Union with Christ: Two Views - Introduction

You know, I'm bad at this blogging thing. I don't write regularly and I definitely haven't been keeping to the promises I've made. I hope you can forgive me. Because even though there's a dam along the river, it still flows.

Introduction

This blog series, which I'm calling "Union with Christ: Two Views", is going to be based on a paper I wrote, titled, Two Views on Mystical Union: An overview and comparison between Perfected (or Perfecting) Unity and Distinctive Unity. Though that paper's title seems very complex (and contrived), these blogposts will hopefully be less so. I would really like everyone to be able to understand this topic, so my writing style will be less formal than in my paper - just as it should be! And I say should be because theology and academia should be easily accessible to seekers of all levels of education - not just those with a college level or even postgraduate level of education.

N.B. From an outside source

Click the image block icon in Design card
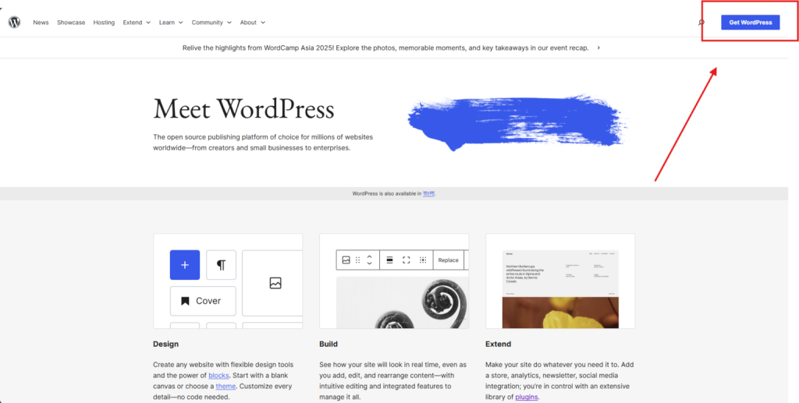The image size is (799, 403). pyautogui.click(x=275, y=283)
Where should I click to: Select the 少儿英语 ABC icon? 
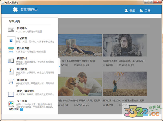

"Union with Christ: Two Views" will be on John Wesley, Eastern Orthodox's Theosis, and Jonathan Edwards. Most people will recognize John Wesley - one of the founders of the Methodist movement, which also spawned the holiness movement later on, and possibly Jonathan Edwards - a revivalist who preached during The First Great Awakening - due to having to read his Sinners in the Hands of an Angry God sermon in an English or History class. Though many people have heard of Eastern Orthodox, mainly in the form of Greek or Russian Orthodox, not many people have heard of the doctrine of Theosis. So, then why have I clumped an English Arminian, an American Calvinist, and some "magical" Eastern doctrine all together? Because I think that they have more in common, maybe even the most important doctrine other than the Trinity, than many people realize.

John Wesley and Christian Perfection


John Wesley, 1703-1791


To start off, our first blogpost will be about John Wesley and his idea of Christian perfection. I start here because most Americans will have heard of him or at least the Methodist church or The Wesleyan Church.

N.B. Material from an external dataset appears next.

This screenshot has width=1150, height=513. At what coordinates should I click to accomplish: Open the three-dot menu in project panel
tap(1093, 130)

John Wesley was an English man during the 1700s who traveled to America to be a priest in Georgia. He met a group of pilgrims, called the "Moravians", on his journey who kept still and sung hymns through terrible storms. This caught his attention, so he decided to research their practices and beliefs.1

He didn't stay much longer in America due to some conflicts, thus returning to England. On returning to England, he met George Whitefield who persuaded him to preach to the people not allowed in the church.  While he was becoming a prominent preacher to those in the poorer parts of the country, he was developing his doctrine of Christian Perfection.

Christian Perfection is largely misunderstood by people, in the sense they think it's the Christian themselves who initiate and continue the process of perfecting. However, John Wesley himself realized that perfection was only brought forth by God himself. It's not an effort made by man to become perfect, but a gift of grace by God so that man may be perfect.

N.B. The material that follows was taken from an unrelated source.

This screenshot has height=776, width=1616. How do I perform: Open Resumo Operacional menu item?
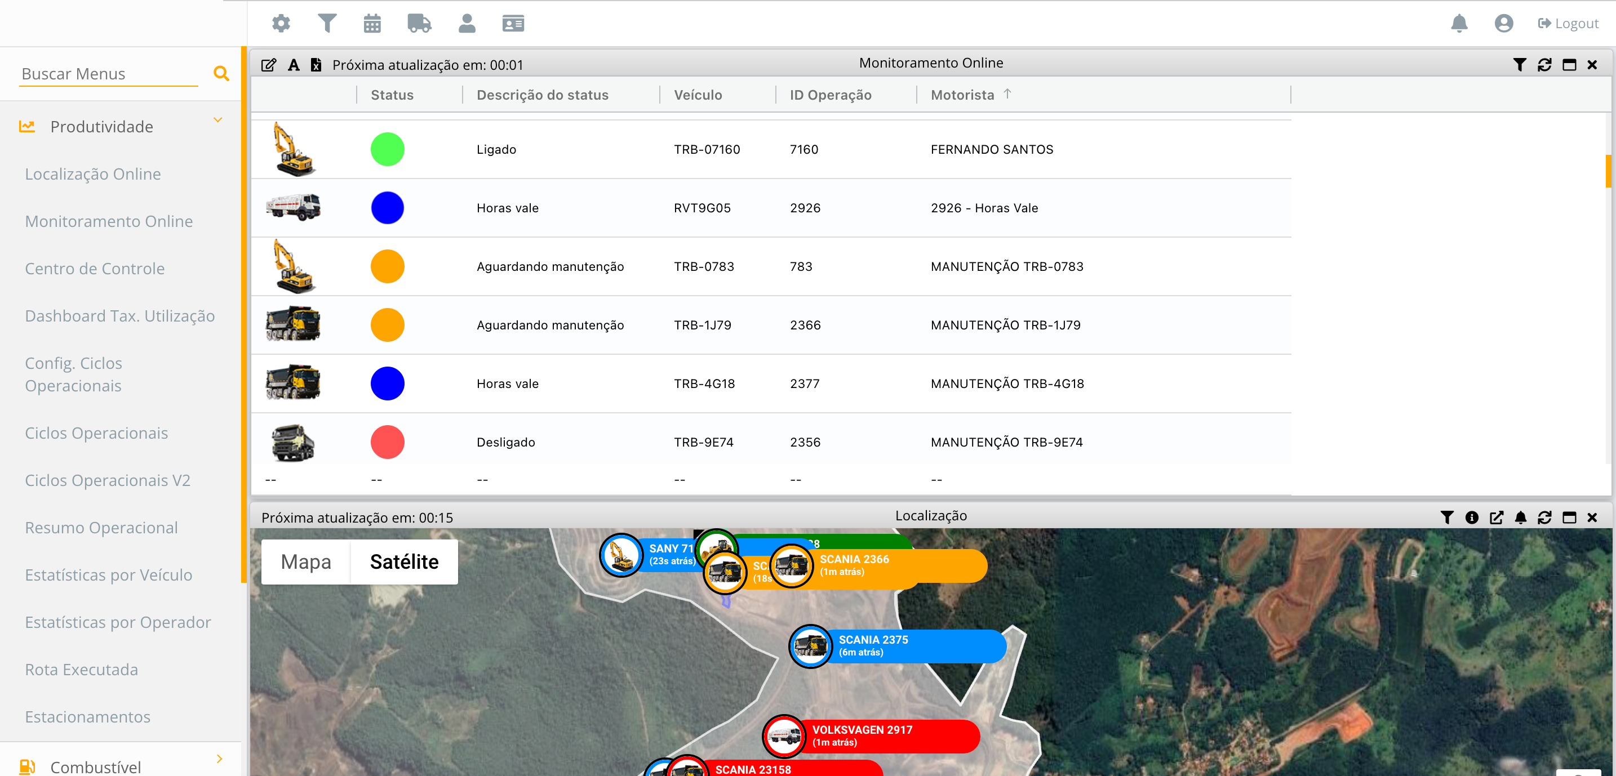[101, 527]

For those who understand this, it doesn't seem to be a mystical (we'll define this in the first post) idea. They think it doesn't  portray the idea of "union with Christ" in a transformational sense, i.e. becoming Christ in his likeness. However, I'll argue that it does and that Christian Perfection, or at least the goal of Christian Perfection, is union with God through Christ. As Mr. Wesley says in his tract, A Plain Account of Christian Perfection, "One happiness shall ye propose to your souls, even an union with Him that made them, the having ‘fellowship with the Father and the Son,’ the being ‘joined to the Lord in one spirit" (emphasis mine).2

The first post will have a brief overview of the second post (like above), the second will have a brief overview of the third post, etc. until this series is over. Once this series is over, I do still plan on writing on this idea of "Union with God", so I might create another series dealing with that topic.

I hope to God I'll actually write this stuff. Lord, help me.

Works Used

  1. "John Wesley Biography  ." Biography Online. N.p., 3 Aug. 2014. Web. 14 May 2017. <http://www.biographyonline.net/spiritual/john-wesley.html>.
  2.  Wesley, John. A PLAIN ACCOUNT OF CHRISTIAN PERFECTION: AS BELIEVED AND TAUGHT BY THE REVEREND MR. JOHN WESLEY, FROM THE YEAR 1725, TO THE YEAR 1777. Vol. 11. Grand Rapids, MI: Christian Classics Ethereal Library, n.d. The Works of John Wesley. PDF.